__Tekstfragment__:
-----

Voor 12 tot 18-jarigen is de middelbare school uitgangspunt. Ook hier niet zonder ontbijt naar school, veilig hardlopend of fietsend (liever geen brommer), openbaar vervoer. Op school kan gelet worden op het aanbod van schoolkantines en -automaten. Ook hier speelt de ruimtelijke inrichting een belangrijke rol. Ook kan gedacht worden aan regels afspreken tijdens pauzes of lesuitval, bijvoorbeeld door het organiseren van beweegactiviteiten in en om de school in de vorm van extra lessen lichamelijke opvoeding. Verder vergelijkbaar met 4-12 jaar.
Goede lokale initiatieven worden nu al ontwikkeld. Denk aan de Gezonde Schoolkantine op het Prisma College in Breda. Dit wordt door het NIGZ begeleid en uitgevoerd. Ook de Drie Gezonde Weken op de Maaspleinschool in Utrecht en het beweegprogramma op de speelplaats en thuis van basisschool de Wegwijzer in Drunen zijn goede voorbeelden.
Overgewicht is een zaak van ons allemaal!
Overgewichtproblematiek is het gevolg van de wijze waarop onze welvaartstaat zich heeft ontwikkeld. Het heeft geen zin om één of enkele partijen schuldig te verklaren. Het individu, de overheid, het bedrijfsleven: slechts in een gezamenlijke aanpak ligt de oplossing. De overheid is een belangrijke partner, niet alleen in de regierol ten aanzien van de aanpak, maar ook als wetgever, voor het geval bepaalde landelijke afspraken niet tot het overeengekomen resultaat leiden.

-----

__Bronmateriaal__:
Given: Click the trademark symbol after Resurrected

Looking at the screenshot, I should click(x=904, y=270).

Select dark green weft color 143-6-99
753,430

-----

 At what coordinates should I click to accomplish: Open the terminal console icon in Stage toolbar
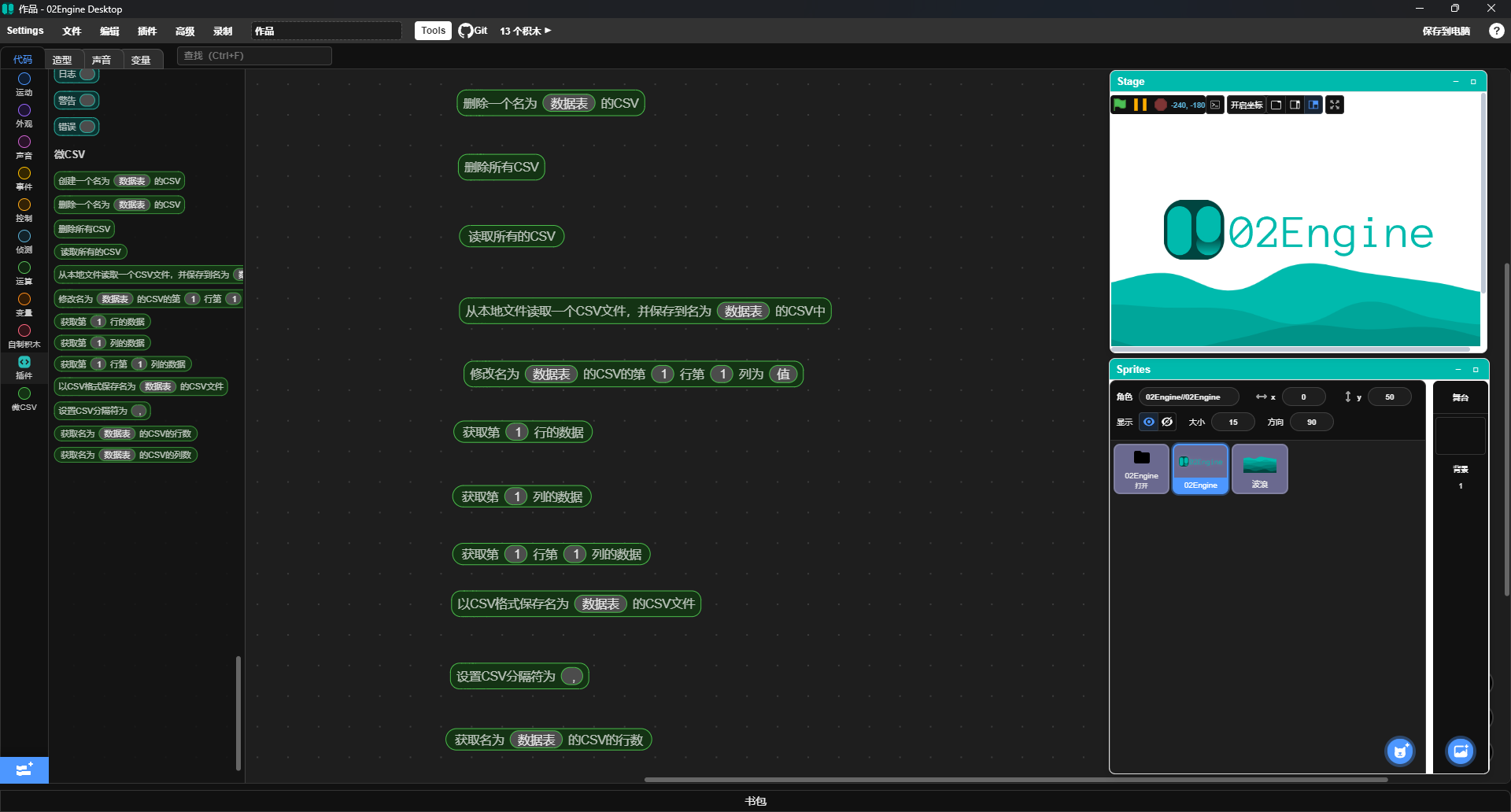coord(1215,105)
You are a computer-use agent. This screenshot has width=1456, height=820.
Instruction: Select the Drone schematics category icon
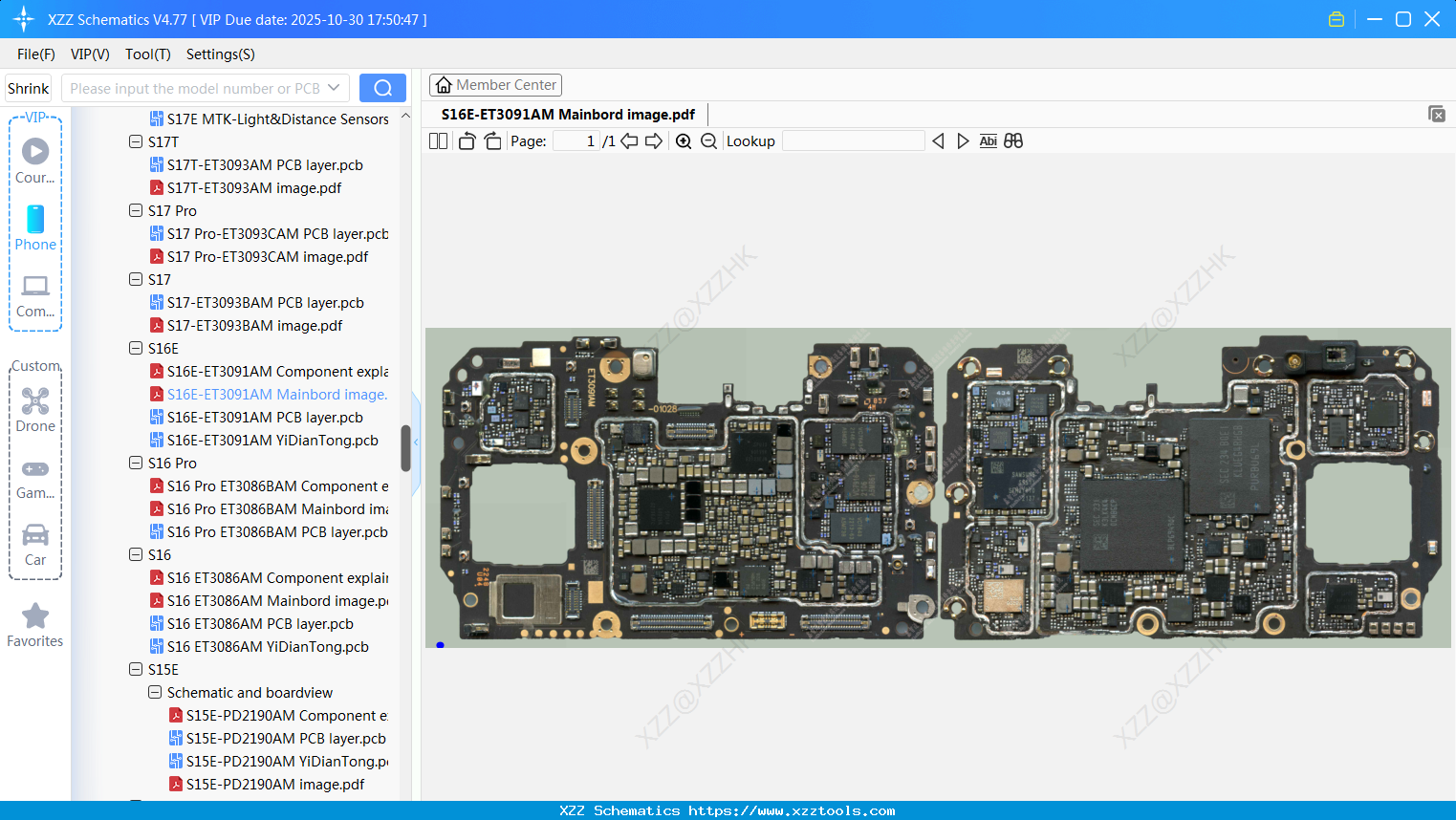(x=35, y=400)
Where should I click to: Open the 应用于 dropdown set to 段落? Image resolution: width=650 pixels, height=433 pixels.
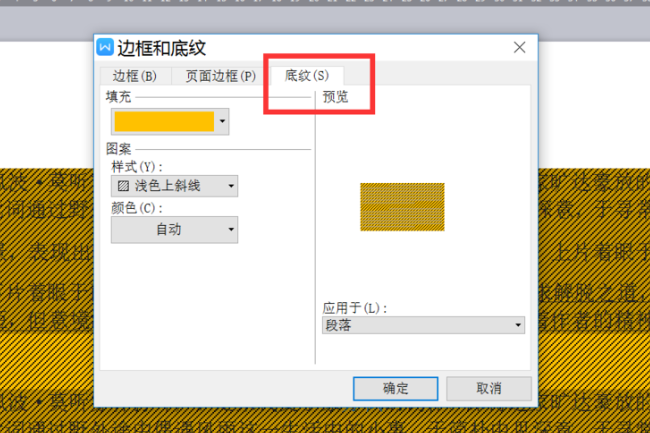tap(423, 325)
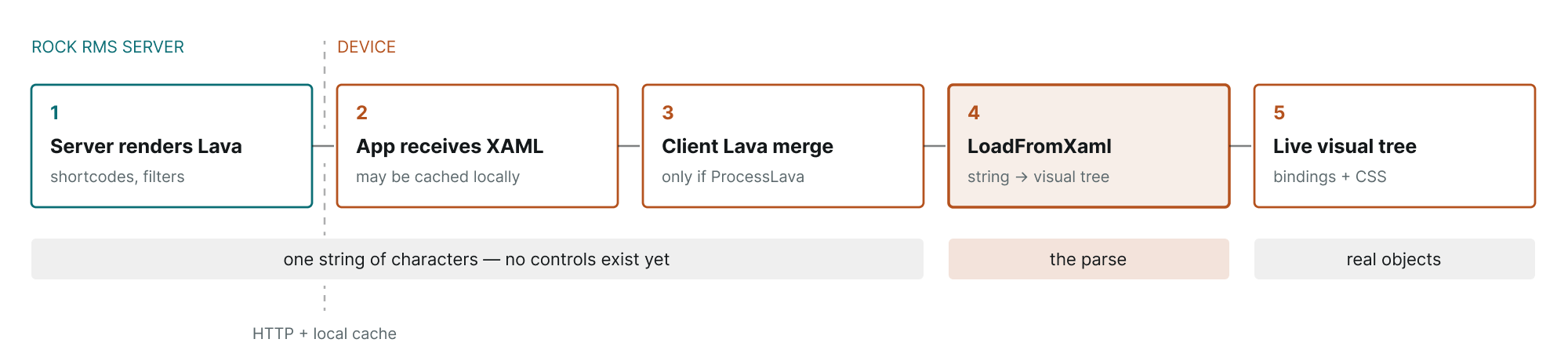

-----

__Opdrachten__:
1. Beantwoord de volgende vragen over de tekst over overgewicht.
(a) Op welke school in welke stad is de Gezonde Schoolkantine die door het NIGZ wordt begeleid?
(b) Welk vervoermiddel gebruiken 12- tot 18-jarigen volgens de tekst liever niet?
(c) Welke drie partijen noemt de tekst bij de gezamenlijke aanpak?
2. Herhaal letterlijk het stuk van de tekst over overgewicht vanaf "Voor 12 tot" tot en met "met 4-12 jaar.".
De rijen komen uit een andere bron dan de tekst.

__Uitwerkingen per opdracht__:
1.
(a) Op het Prisma College in Breda.
(b) De brommer.
(c) Het individu, de overheid en het bedrijfsleven.

2.
Voor 12 tot 18-jarigen is de middelbare school uitgangspunt. Ook hier niet zonder ontbijt naar school, veilig hardlopend of fietsend (liever geen brommer), openbaar vervoer. Op school kan gelet worden op het aanbod van schoolkantines en -automaten. Ook hier speelt de ruimtelijke inrichting een belangrijke rol. Ook kan gedacht worden aan regels afspreken tijdens pauzes of lesuitval, bijvoorbeeld door het organiseren van beweegactiviteiten in en om de school in de vorm van extra lessen lichamelijke opvoeding. Verder vergelijkbaar met 4-12 jaar.